— start DATASET ROWS —

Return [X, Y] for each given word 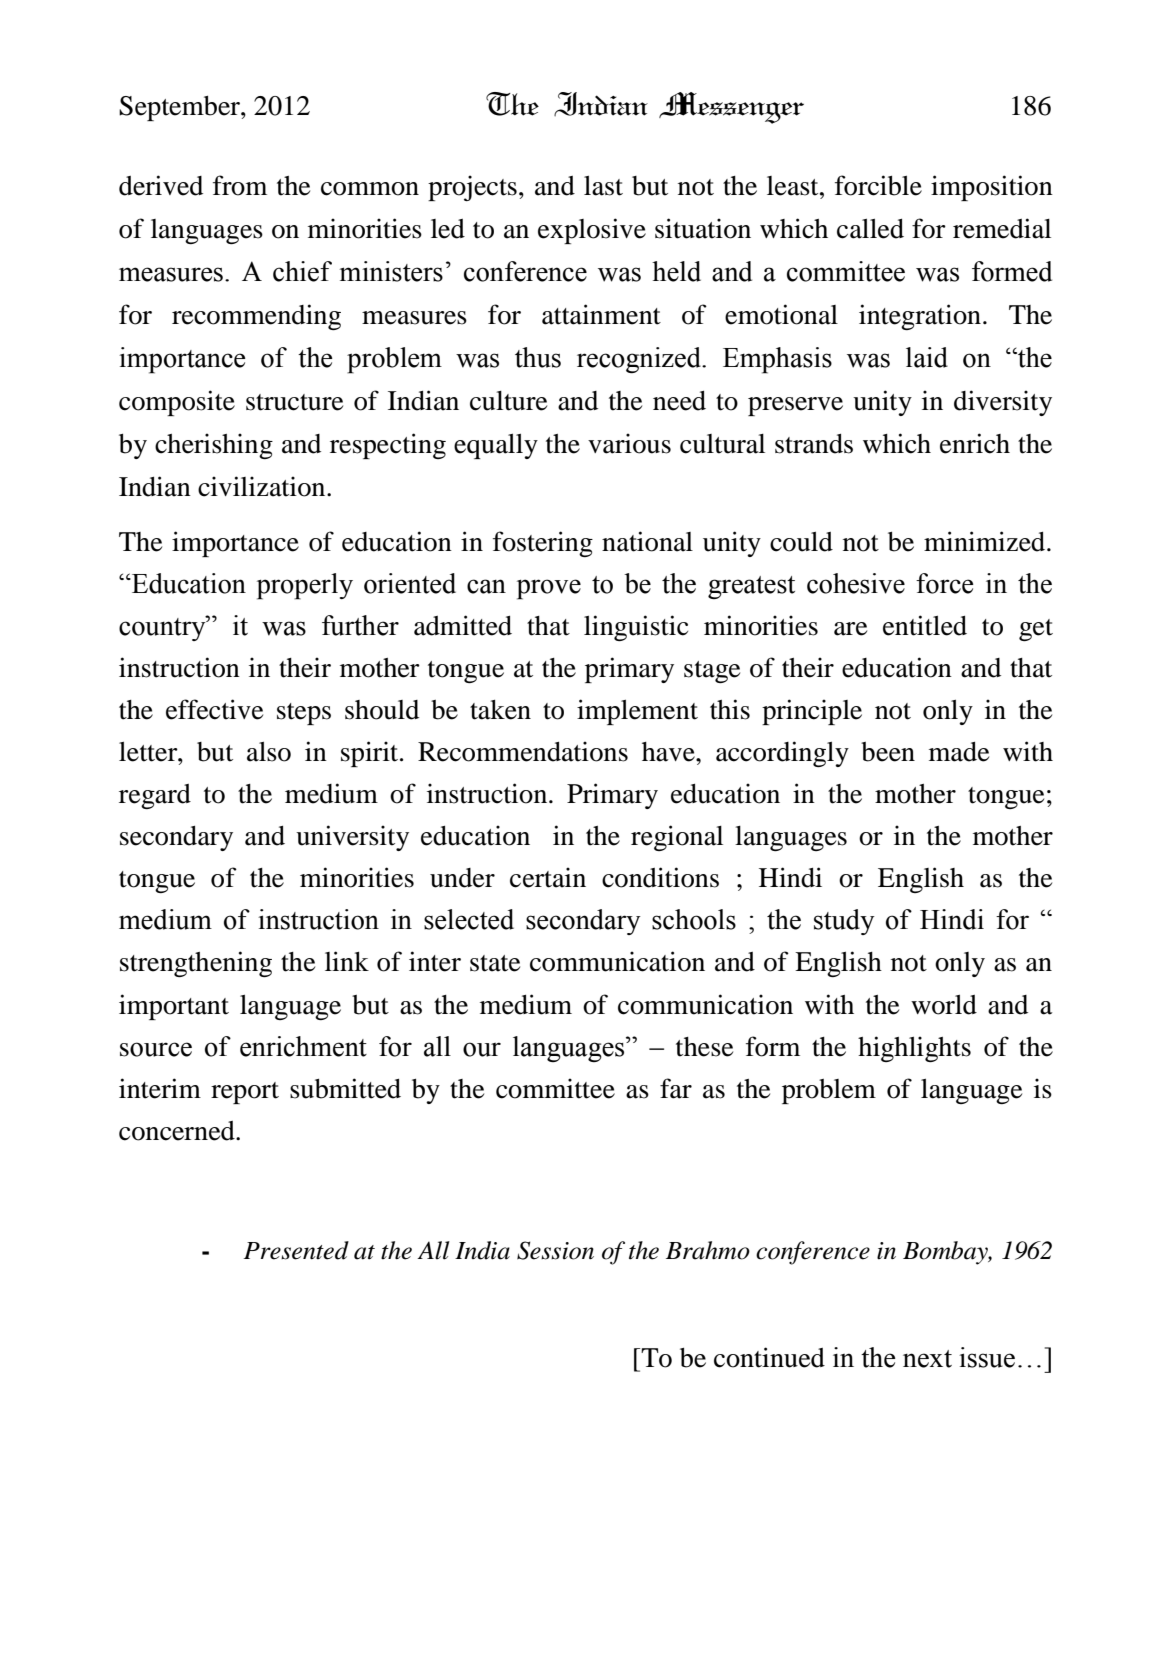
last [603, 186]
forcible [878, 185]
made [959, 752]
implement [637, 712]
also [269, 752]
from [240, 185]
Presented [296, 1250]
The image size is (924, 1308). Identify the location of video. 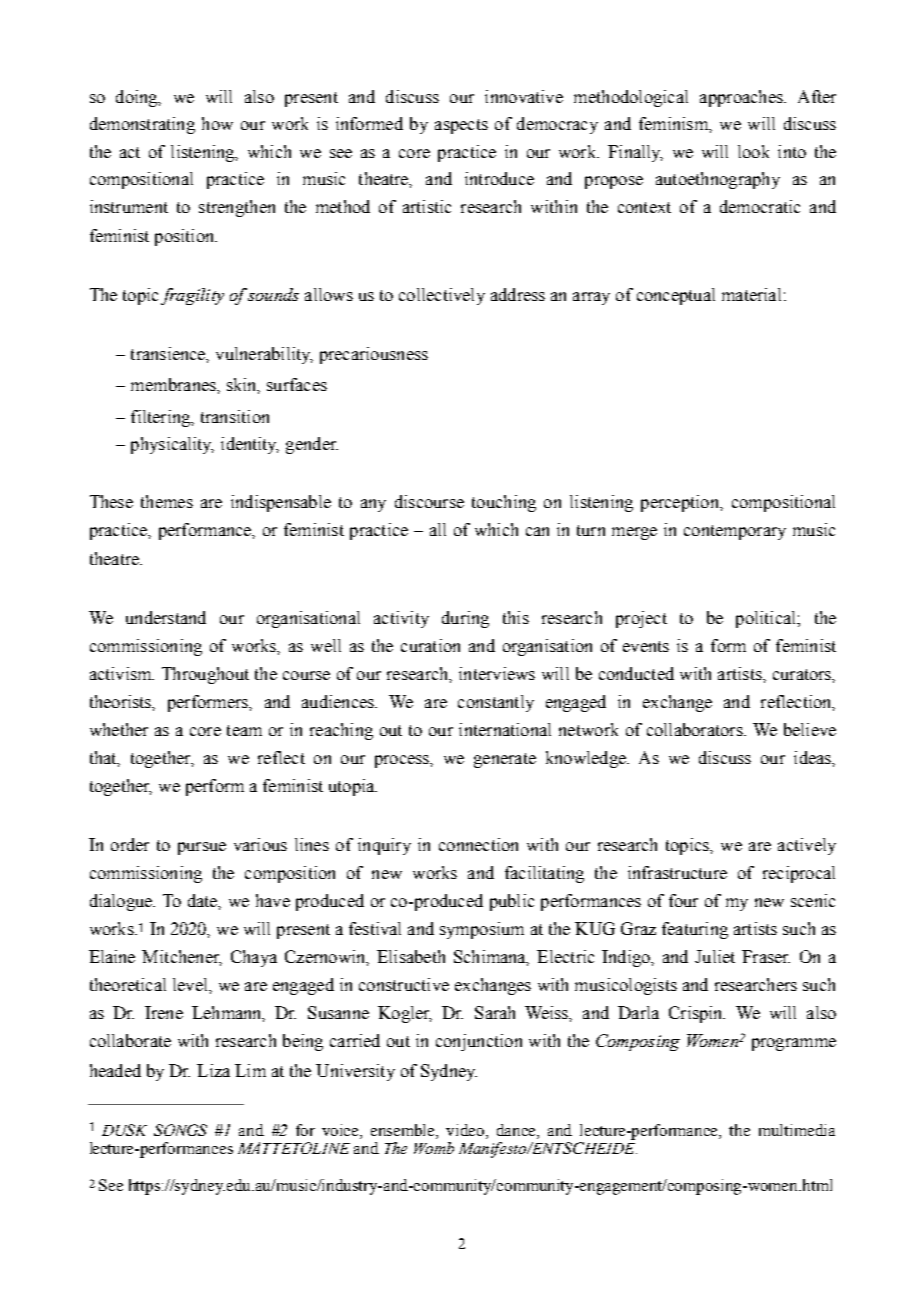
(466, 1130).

— end DATASET ROWS —
— start DATASET ROWS —

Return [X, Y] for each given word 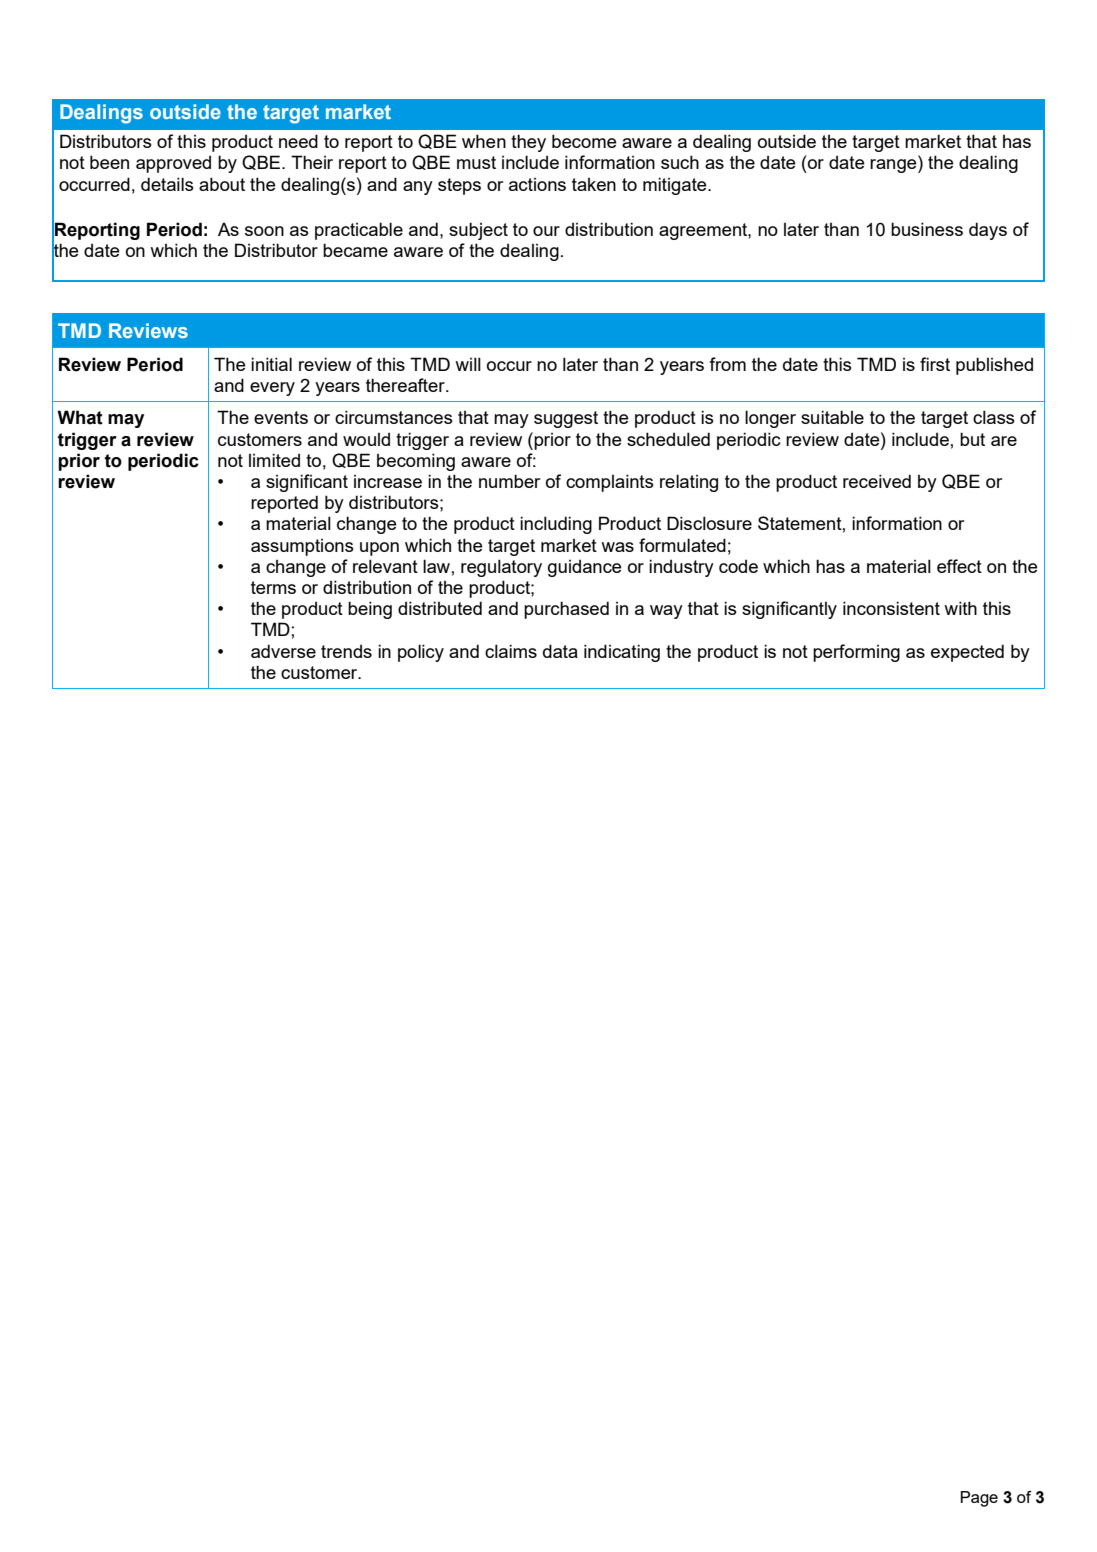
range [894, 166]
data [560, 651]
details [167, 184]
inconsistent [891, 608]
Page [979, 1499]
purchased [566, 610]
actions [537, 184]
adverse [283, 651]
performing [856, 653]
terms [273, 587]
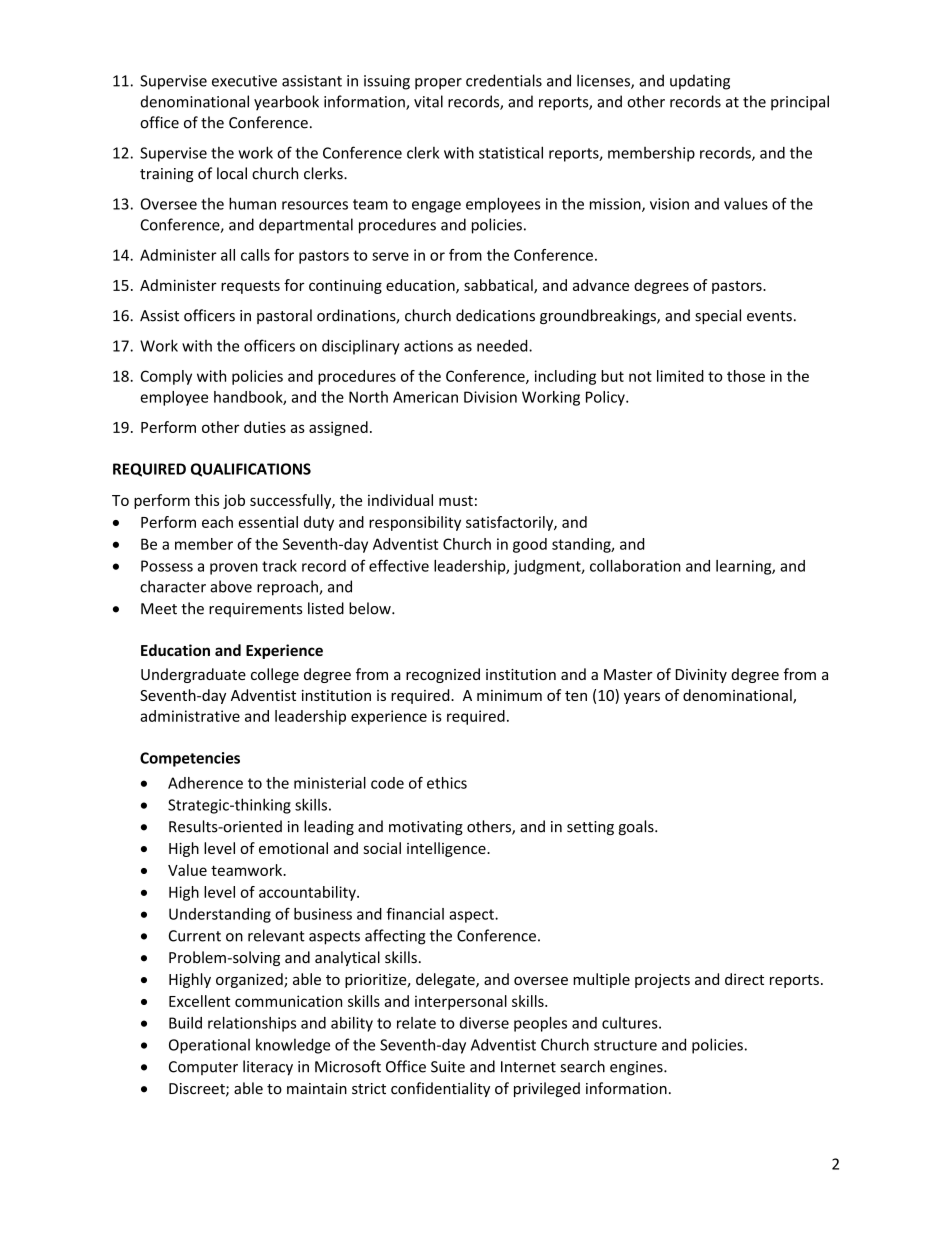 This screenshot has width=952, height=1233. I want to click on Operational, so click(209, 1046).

— end DATASET ROWS —

__PROBLEM STATEMENT__:
Begin at the line that contains "also [269, 752]" and stop after the line that contains "(466, 1130).", then write those lines again with "video" switched to "button" and nothing else changed. Leave the pictures out of your answer.

__RESULT OF THE EXERCISE__:
also [269, 752]
from [240, 185]
Presented [296, 1250]
The image size is (924, 1308). Identify the location of button. 
(466, 1130).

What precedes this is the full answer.